*Data for this task*.
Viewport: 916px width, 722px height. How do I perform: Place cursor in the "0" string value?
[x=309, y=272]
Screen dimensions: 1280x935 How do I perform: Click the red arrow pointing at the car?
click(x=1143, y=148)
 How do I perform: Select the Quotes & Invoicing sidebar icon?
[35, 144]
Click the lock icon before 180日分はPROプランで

* * *

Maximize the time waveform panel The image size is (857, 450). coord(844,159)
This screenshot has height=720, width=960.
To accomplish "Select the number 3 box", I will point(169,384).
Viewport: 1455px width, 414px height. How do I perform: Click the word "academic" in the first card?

--

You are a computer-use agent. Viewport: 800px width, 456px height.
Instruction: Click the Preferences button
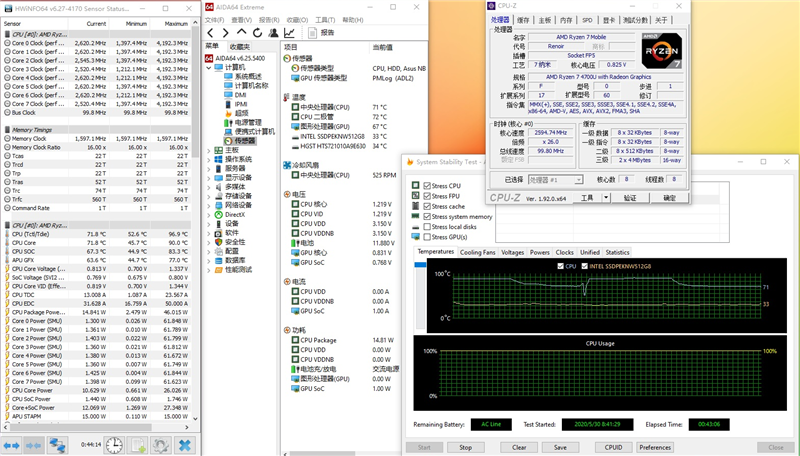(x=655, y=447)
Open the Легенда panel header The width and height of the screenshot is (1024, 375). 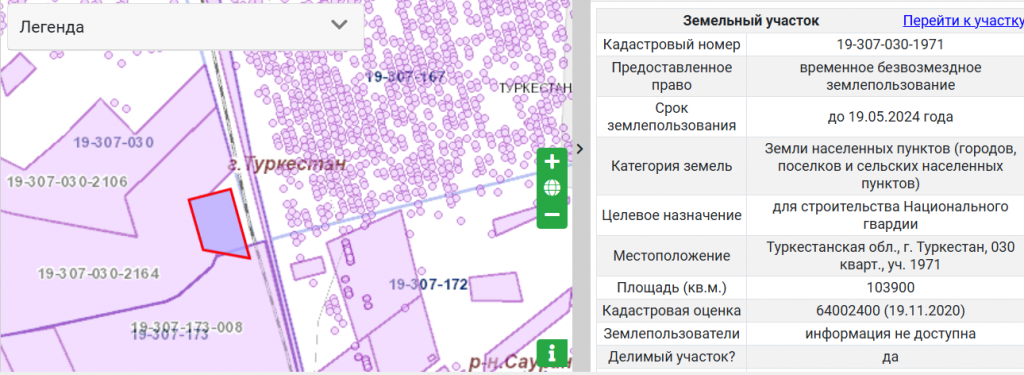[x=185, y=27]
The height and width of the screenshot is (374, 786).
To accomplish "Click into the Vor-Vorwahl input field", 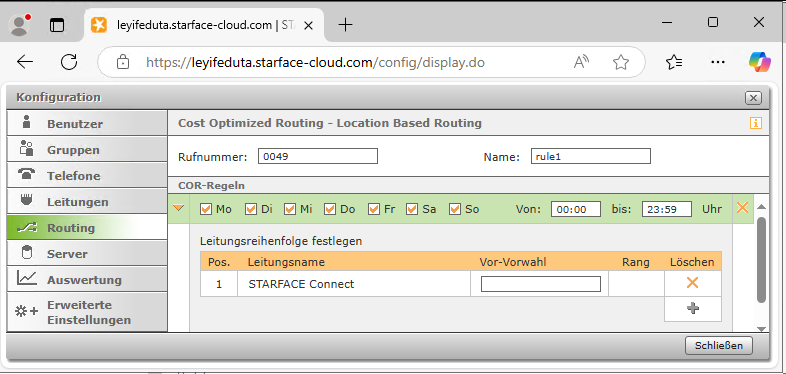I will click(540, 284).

*What to work on*. Reprint exactly the lines above that start at the one with "Viewport: 916px width, 722px" and end at the one with "Click the lock icon before 180日分はPROプランで", keeping both and adding none.

*Task answer*.
Viewport: 916px width, 722px height. How do I perform: Place cursor in the "0" string value?
[x=309, y=272]
Screen dimensions: 1280x935 How do I perform: Click the red arrow pointing at the car?
click(x=1143, y=148)
 How do I perform: Select the Quotes & Invoicing sidebar icon?
[35, 144]
Click the lock icon before 180日分はPROプランで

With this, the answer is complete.